Mohammad* è uno degli osservatori della protezione a Intikane. Il trentenne, laureato in legge, fa il viaggio di 50 chilometri in autobus da casa sua a Telemcés quattro volte alla settimana, facendo visite a domicilio, sensibilizzando su questioni come il COVID-19, ascoltando le preoccupazioni delle persone e seguendo casi specifici come quello di Toufna.
“Gli osservatori della protezione come Mohamed ci fanno visita spesso”, ha spiegato Rissa. “La settimana scorsa Mohamed è venuto subito dopo che Tounfa ha avuto un attacco di panico a causa di un uomo che ha anche problemi mentali. Urlava e brandiva un bastone. Mohamed ha segnalato l’incidente allo psicologo di Tounfa”.
Mohamed registra le sue interazioni e osservazioni tramite un’applicazione sul suo smartphone alla fine di ogni giornata di lavoro, dopo essere tornato a casa prima del buio per evitare la minaccia dei gruppi armati, che prendono di mira gli osservatori della protezione a causa del lavoro che fanno.
“Ho sempre voluto aiutare i più vulnerabili”, ha spiegato Mohamed. “Mi sento più forte con il mio lavoro. Ovviamente, ci sono alti e bassi e anche paura alcuni giorni, ma ciò che mi fa andare avanti è pensare alle persone che serviamo”.

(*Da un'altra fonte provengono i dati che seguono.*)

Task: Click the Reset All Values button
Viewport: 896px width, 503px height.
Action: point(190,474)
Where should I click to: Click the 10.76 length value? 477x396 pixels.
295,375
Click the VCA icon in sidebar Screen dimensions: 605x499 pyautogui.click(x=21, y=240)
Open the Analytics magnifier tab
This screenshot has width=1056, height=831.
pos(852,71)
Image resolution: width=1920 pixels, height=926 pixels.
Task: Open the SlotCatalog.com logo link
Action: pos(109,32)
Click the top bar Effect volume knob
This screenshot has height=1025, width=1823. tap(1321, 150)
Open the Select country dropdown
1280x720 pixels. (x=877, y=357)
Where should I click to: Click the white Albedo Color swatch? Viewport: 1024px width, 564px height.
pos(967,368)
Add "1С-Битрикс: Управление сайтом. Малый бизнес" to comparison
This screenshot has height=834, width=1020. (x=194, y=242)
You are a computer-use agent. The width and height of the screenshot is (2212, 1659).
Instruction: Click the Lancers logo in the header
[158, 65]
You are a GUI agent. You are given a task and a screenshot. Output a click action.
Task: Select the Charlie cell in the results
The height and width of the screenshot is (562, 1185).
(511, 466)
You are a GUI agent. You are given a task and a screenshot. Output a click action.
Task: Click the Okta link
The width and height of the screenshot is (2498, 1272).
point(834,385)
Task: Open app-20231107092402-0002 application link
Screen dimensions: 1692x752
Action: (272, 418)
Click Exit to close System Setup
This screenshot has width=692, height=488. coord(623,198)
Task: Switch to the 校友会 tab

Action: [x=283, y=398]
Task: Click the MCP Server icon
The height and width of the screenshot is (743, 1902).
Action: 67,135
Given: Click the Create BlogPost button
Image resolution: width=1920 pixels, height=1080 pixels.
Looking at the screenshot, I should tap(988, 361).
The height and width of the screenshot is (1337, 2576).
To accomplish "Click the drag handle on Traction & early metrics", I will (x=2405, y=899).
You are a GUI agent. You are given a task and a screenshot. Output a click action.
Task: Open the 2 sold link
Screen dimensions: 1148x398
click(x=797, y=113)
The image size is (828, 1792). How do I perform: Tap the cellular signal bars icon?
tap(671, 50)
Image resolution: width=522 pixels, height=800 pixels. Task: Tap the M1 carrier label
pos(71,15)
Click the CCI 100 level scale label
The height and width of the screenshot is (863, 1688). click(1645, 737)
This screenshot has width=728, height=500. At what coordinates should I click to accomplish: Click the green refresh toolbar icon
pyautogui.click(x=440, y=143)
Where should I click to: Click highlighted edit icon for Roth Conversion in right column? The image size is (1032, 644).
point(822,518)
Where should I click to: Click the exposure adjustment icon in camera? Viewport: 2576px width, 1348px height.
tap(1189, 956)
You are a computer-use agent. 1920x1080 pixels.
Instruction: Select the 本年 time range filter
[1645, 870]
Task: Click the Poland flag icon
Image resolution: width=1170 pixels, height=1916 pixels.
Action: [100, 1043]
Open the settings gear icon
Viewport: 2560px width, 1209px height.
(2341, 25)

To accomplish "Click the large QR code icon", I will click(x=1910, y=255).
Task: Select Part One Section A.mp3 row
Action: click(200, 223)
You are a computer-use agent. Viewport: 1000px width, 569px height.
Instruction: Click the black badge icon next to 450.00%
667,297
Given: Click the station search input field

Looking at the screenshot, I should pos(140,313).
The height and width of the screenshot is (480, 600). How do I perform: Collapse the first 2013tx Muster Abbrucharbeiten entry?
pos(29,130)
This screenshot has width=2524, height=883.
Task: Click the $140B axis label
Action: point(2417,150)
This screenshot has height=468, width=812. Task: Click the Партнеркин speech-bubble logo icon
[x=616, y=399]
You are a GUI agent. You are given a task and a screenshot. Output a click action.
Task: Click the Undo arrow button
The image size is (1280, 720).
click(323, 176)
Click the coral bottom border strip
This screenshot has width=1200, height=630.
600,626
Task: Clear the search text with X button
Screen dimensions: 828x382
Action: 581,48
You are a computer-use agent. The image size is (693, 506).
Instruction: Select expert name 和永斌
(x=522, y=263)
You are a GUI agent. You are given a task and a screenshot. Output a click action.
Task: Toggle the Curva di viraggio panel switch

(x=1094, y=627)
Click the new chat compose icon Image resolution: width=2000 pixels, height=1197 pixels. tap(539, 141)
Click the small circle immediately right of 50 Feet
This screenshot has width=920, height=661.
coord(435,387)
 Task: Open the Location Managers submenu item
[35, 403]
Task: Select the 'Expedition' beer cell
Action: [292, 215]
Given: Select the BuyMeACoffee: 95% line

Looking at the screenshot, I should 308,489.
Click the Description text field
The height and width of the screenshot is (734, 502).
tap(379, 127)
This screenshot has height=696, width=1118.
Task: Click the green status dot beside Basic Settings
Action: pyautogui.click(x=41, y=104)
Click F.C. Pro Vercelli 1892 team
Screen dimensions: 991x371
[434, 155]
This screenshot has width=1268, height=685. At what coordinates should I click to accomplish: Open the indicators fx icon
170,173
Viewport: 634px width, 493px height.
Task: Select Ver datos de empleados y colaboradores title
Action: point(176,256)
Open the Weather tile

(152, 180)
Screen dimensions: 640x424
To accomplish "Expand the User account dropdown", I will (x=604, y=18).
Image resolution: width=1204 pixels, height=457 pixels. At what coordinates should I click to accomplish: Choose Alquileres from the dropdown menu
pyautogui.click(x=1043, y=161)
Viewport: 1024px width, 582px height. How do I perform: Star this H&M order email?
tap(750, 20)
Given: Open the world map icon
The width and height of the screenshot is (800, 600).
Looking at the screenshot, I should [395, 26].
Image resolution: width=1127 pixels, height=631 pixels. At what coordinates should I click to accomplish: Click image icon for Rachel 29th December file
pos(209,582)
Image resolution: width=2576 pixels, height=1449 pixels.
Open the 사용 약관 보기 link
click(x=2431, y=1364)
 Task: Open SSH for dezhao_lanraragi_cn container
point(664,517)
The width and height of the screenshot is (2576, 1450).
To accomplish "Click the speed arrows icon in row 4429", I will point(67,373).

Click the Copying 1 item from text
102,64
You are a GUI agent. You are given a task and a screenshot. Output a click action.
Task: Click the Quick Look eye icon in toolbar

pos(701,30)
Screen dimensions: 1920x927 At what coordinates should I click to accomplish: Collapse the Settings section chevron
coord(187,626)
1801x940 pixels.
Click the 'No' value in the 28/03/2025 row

L’insegnante in pensione Moustapha, 60 anni, è un altro osservatore della protezione che copre Ayerou nella vicina regione di Tillabéri – un ruolo che attualmente svolge a distanza affidandosi alla sua vasta rete di contatti, dopo che è stato costretto a lasciare la zona all’inizio di quest’anno a causa delle minacce di morte.
“Passo la maggior parte della mia giornata al telefono, cercando di ottenere informazioni, soprattutto sui movimenti della popolazione”, ha spiegato Moustapha. “I jihadisti ci considerano come loro nemici, poiché forniamo informazioni sulla loro attività”.
Nonostante i pericoli, Moustapha è determinato a continuare il suo lavoro a favore delle persone che, come lui, sono state costrette a fuggire. “La mia motivazione principale è quella di sapere cosa sta succedendo agli sfollati interni e aiutarli. La loro situazione mi tocca direttamente. So come ci si sente ad essere costretti a lasciare la propria casa”, ha detto.
La Rappresentante dell’UNHCR in Niger, Alessandra Morelli, ha detto che ci sono poche prospettive che le famiglie sfollate possano tornare presto alle loro case.
“La situazione della sicurezza nelle regioni di Tillabéri e Tahoua rimane estremamente volatile”, ha detto Morelli. “La crisi è regionale: senza una forte risposta coordinata da parte dei tre paesi coinvolti – Mali, Burkina Faso e Niger – c’è poca speranza di soluzioni durature e di pace”.
Data l’attuale mancanza di soluzioni a lungo termine, gli osservatori della protezione continueranno a svolgere un ruolo chiave negli sforzi dell’UNHCR per assistere le famiglie che sono fuggite dalle loro case, ha aggiunto Morelli.
“Gli osservatori della protezione raccolgono dati molto importanti per guidare la nostra risposta”, ha detto. “Inoltre, giocano un ruolo strumentale nell’identificare le persone vulnerabili che destano preoccupazione e nell’indirizzarle ai servizi giusti. Il loro ruolo è fondamentale nelle nostre attività”.
Si stima che a metà del 2020 46 milioni di persone erano state costrette a fuggire all’interno dei confini dei loro paesi da conflitti e persecuzioni, rappresentando la maggior parte delle 80 milioni di persone costrette alla fuga del mondo.
Per Rissa e la sua famiglia, il futuro rimane incerto. La sua speranza immediata è che Intikane non subisca ulteriori attacchi, dando loro la sicurezza che hanno cercato quando hanno lasciato il loro villaggio l’anno scorso.
“C’è più sicurezza qui a Intikane che nel mio villaggio”, ha detto. “Se la situazione della sicurezza al confine Mali-Niger si stabilizza […] torneremo al nostro villaggio. Sono nato lì, ed è meglio vivere nelle proprie terre che in un’area di accoglienza per rifugiati come facciamo ora. Ma non so dire quando questo sarà possibile”.